Time Warner is announcing a $100 million charge it's prepared to take next week to cover the costs associated with a round of layoffs, according to The Wall Street Journal.
The Journal says the layoffs will affect about 6 percent of Time's total workforce, "a similar percentage to job cuts last year, as part of a broad reorganization of Time Inc. Time Warner took a charge of $119 million in the fourth quarter of 2008 to reflect severance and other costs from the restructuring." That seems like a lot of money, but when you figure that approximately 3 billion people are directly employed by the sprawling Time Warner colossus, it's probably a small amount then. It's good to have things in perspective.

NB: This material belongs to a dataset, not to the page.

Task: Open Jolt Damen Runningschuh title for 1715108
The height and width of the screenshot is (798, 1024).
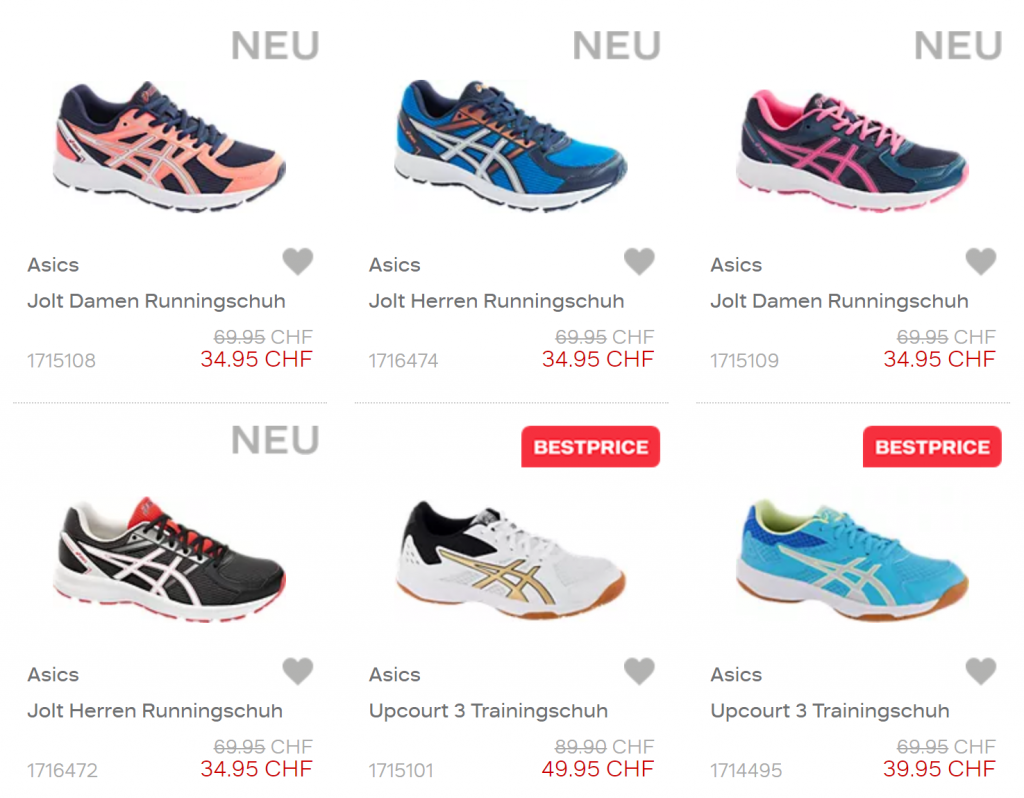Action: click(157, 301)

Seriously, though, despite news that the recession officially ended in the July-to-September third quarter of 2009, the layoffs in the magazine media industry seem to be coming more frequently. And the announcements these days are coming from the big guys -- Time Warner, Forbes, Condé Nast, etc. I suspect that's because the smaller companies never staffed-up as much as they could have in the good times, and they pared costs more quickly as the bad times set in. The behemoths move slowly. But this seems like an odd time for the big guys to be slicing staff. If things are improving, they're going to be without experienced staff, and when content is what counts, they're going to be scrambling to provide high-quality content from freelancers and junior staffers. After all, magazine readership has risen -- yes, risen -- in the past decade, not fallen off a cliff, so this seems a bit odd. But maybe that's how MBAs think.